Collected data:
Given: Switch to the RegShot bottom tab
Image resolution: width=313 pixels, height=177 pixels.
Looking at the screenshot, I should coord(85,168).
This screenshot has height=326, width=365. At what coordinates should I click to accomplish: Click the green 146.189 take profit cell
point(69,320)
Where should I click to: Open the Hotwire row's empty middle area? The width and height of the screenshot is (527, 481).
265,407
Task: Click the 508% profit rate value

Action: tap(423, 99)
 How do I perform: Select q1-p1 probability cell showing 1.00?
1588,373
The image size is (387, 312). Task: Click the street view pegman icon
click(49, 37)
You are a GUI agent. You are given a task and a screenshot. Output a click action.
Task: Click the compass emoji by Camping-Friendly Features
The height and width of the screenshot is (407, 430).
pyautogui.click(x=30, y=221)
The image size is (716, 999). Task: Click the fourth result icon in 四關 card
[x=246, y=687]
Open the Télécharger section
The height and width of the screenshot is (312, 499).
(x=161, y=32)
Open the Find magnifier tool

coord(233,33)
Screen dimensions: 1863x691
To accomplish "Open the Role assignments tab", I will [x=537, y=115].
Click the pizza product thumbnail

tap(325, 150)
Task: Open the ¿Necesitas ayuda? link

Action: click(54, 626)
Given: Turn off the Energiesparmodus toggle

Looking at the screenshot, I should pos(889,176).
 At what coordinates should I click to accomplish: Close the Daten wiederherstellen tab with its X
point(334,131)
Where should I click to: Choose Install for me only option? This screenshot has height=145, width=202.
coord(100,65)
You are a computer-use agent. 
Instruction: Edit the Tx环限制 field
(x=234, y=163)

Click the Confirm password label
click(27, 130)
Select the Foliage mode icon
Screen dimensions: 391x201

▶ _The task_:
The data must be duplicated exactly, with nothing left out.

▶ _Task answer_:
Given: Switch to the RegShot bottom tab
Image resolution: width=313 pixels, height=177 pixels.
Looking at the screenshot, I should coord(85,168).
This screenshot has height=326, width=365. At what coordinates should I click to accomplish: Click the green 146.189 take profit cell
point(69,320)
Where should I click to: Open the Hotwire row's empty middle area? The width and height of the screenshot is (527, 481).
265,407
Task: Click the 508% profit rate value

Action: tap(423, 99)
 How do I perform: Select q1-p1 probability cell showing 1.00?
1588,373
The image size is (387, 312). Task: Click the street view pegman icon
click(49, 37)
You are a GUI agent. You are given a task and a screenshot. Output a click action.
Task: Click the compass emoji by Camping-Friendly Features
The height and width of the screenshot is (407, 430).
pyautogui.click(x=30, y=221)
The image size is (716, 999). Task: Click the fourth result icon in 四關 card
[x=246, y=687]
Open the Télécharger section
The height and width of the screenshot is (312, 499).
(x=161, y=32)
Open the Find magnifier tool

coord(233,33)
Screen dimensions: 1863x691
To accomplish "Open the Role assignments tab", I will [x=537, y=115].
Click the pizza product thumbnail

tap(325, 150)
Task: Open the ¿Necesitas ayuda? link

Action: click(54, 626)
Given: Turn off the Energiesparmodus toggle

Looking at the screenshot, I should pos(889,176).
 At what coordinates should I click to accomplish: Close the Daten wiederherstellen tab with its X
point(334,131)
Where should I click to: Choose Install for me only option? This screenshot has height=145, width=202.
coord(100,65)
You are a computer-use agent. 
Instruction: Edit the Tx环限制 field
(x=234, y=163)

Click the Confirm password label
click(27, 130)
Select the Foliage mode icon
Screen dimensions: 391x201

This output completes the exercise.